**Exercise aim**
Reply with one number, the count of lines below that contain the string "FÄRGKODER".

[Data to examine Boundary: Start]

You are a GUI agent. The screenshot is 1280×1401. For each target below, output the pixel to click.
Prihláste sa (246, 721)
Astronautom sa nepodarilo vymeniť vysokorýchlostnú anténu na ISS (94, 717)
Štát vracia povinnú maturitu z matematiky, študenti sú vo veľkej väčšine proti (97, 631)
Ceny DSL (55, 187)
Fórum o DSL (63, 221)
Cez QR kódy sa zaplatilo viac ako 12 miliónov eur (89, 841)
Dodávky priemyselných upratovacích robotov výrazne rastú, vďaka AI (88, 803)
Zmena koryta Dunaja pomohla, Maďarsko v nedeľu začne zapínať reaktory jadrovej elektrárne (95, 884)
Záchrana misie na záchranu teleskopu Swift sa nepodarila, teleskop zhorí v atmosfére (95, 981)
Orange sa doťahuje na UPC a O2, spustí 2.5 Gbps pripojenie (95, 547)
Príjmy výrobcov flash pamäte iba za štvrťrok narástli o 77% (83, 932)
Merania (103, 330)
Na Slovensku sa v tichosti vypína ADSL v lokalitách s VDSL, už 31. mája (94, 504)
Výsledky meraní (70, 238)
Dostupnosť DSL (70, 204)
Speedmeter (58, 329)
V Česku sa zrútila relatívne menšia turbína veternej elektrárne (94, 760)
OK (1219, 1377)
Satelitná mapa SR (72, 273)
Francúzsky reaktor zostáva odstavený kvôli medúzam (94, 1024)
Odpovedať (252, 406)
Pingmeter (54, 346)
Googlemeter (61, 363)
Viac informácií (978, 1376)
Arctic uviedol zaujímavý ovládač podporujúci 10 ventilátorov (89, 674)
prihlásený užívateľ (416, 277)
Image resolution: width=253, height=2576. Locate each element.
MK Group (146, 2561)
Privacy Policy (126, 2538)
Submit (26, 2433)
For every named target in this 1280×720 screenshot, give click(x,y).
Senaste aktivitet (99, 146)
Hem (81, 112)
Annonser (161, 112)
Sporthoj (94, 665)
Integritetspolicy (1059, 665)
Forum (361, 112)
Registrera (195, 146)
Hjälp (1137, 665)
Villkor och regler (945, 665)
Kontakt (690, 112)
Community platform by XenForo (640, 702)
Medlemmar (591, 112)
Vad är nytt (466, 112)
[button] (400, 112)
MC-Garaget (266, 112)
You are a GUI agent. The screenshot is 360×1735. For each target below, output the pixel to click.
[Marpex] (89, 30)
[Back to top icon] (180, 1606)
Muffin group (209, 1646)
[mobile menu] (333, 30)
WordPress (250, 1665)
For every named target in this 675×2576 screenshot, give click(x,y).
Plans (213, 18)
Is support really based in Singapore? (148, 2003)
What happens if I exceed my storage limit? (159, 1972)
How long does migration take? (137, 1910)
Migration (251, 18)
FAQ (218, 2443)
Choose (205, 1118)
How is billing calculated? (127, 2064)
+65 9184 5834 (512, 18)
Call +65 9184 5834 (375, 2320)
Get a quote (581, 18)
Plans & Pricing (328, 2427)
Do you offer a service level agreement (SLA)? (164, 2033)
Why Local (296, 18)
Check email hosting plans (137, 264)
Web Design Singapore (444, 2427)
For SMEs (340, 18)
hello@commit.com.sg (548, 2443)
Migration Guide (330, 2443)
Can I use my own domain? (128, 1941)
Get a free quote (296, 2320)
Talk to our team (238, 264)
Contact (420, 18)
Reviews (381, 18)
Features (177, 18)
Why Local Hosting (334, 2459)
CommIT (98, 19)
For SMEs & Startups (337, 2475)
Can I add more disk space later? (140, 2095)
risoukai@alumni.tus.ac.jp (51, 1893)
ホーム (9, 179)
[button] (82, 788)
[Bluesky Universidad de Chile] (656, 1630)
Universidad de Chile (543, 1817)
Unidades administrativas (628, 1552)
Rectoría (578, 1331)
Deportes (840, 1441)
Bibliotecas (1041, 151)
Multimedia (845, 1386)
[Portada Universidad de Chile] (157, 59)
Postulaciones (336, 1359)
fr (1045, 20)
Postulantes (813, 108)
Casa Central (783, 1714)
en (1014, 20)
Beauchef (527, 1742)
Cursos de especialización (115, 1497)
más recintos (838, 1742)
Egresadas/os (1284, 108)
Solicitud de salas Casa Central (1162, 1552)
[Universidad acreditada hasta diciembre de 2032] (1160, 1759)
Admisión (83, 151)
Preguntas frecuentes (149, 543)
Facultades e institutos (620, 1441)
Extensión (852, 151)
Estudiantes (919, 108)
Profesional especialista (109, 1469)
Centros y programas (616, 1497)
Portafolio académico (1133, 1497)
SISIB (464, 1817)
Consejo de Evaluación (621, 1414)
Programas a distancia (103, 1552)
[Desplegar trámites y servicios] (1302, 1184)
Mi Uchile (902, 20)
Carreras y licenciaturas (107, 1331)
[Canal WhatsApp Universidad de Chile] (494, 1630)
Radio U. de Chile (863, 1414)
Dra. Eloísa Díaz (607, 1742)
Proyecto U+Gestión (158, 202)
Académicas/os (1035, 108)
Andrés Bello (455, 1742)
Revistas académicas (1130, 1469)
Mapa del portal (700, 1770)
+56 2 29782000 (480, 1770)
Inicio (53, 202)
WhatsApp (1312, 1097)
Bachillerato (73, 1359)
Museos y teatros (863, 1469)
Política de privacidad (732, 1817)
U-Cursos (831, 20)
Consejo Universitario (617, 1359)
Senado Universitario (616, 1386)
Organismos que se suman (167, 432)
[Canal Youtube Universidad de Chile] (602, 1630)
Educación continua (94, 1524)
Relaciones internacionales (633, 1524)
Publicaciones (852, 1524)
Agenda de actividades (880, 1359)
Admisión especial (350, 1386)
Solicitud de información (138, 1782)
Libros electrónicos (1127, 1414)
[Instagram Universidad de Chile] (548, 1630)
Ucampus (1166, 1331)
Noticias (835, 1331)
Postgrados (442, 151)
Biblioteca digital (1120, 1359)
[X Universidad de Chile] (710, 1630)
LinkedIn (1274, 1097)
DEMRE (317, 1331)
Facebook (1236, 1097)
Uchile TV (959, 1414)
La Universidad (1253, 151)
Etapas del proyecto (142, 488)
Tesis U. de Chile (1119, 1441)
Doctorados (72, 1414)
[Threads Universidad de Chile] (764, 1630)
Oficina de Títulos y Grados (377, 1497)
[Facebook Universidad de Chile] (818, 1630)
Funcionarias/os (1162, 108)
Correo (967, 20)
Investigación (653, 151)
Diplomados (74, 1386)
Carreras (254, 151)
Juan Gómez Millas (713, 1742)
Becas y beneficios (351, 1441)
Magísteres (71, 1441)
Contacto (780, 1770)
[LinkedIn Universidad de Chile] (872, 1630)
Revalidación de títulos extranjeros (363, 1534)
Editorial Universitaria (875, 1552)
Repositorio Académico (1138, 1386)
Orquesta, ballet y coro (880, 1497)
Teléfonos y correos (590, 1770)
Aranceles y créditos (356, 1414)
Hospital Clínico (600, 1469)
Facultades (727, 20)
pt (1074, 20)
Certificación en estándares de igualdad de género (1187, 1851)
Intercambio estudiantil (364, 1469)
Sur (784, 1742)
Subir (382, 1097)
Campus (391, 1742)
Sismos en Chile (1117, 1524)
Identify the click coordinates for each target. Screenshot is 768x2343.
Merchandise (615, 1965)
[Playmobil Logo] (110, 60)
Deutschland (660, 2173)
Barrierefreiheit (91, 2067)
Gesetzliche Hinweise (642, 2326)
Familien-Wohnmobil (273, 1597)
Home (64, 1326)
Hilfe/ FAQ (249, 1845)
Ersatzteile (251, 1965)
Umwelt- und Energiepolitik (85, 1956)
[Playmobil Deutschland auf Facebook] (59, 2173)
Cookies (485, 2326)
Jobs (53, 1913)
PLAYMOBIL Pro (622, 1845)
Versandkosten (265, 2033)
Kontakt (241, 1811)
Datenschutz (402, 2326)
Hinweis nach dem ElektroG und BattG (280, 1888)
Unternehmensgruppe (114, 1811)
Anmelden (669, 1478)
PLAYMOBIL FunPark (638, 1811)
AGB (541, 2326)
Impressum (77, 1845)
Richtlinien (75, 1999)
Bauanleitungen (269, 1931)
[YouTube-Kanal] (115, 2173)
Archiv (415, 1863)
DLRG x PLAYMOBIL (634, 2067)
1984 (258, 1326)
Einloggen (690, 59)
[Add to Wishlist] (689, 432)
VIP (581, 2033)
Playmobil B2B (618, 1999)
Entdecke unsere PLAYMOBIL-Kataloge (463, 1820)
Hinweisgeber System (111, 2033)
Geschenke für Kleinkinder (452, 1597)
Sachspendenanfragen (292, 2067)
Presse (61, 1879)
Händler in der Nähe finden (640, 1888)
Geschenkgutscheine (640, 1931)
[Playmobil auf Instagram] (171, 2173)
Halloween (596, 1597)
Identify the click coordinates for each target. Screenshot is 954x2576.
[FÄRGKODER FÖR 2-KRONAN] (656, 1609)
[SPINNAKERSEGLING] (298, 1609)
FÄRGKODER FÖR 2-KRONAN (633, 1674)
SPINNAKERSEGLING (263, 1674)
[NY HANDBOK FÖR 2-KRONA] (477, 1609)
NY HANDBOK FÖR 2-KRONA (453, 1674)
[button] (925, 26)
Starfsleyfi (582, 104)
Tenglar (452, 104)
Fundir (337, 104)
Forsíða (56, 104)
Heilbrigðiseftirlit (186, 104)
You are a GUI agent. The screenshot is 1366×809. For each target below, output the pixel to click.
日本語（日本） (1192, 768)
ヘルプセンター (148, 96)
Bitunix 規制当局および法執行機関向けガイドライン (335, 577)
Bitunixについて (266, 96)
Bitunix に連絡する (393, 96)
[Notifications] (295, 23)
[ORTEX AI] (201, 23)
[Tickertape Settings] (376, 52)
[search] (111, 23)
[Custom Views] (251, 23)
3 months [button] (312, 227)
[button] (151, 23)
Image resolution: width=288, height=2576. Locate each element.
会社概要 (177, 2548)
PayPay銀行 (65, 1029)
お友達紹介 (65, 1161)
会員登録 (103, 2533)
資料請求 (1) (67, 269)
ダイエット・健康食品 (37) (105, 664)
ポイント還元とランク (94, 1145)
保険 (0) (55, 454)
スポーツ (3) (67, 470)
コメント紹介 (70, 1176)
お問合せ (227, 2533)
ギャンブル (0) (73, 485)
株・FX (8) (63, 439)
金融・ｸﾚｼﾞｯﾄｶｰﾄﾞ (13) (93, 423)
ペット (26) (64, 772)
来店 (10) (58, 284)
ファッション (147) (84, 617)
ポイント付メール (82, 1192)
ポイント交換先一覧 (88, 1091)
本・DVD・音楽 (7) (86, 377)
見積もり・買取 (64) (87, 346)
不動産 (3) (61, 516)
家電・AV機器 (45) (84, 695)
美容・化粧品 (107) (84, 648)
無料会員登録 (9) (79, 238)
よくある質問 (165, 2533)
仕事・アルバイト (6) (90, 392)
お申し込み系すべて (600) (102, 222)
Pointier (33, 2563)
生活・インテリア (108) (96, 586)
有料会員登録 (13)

[Data to examine Boundary: End]

**Exercise solution**
2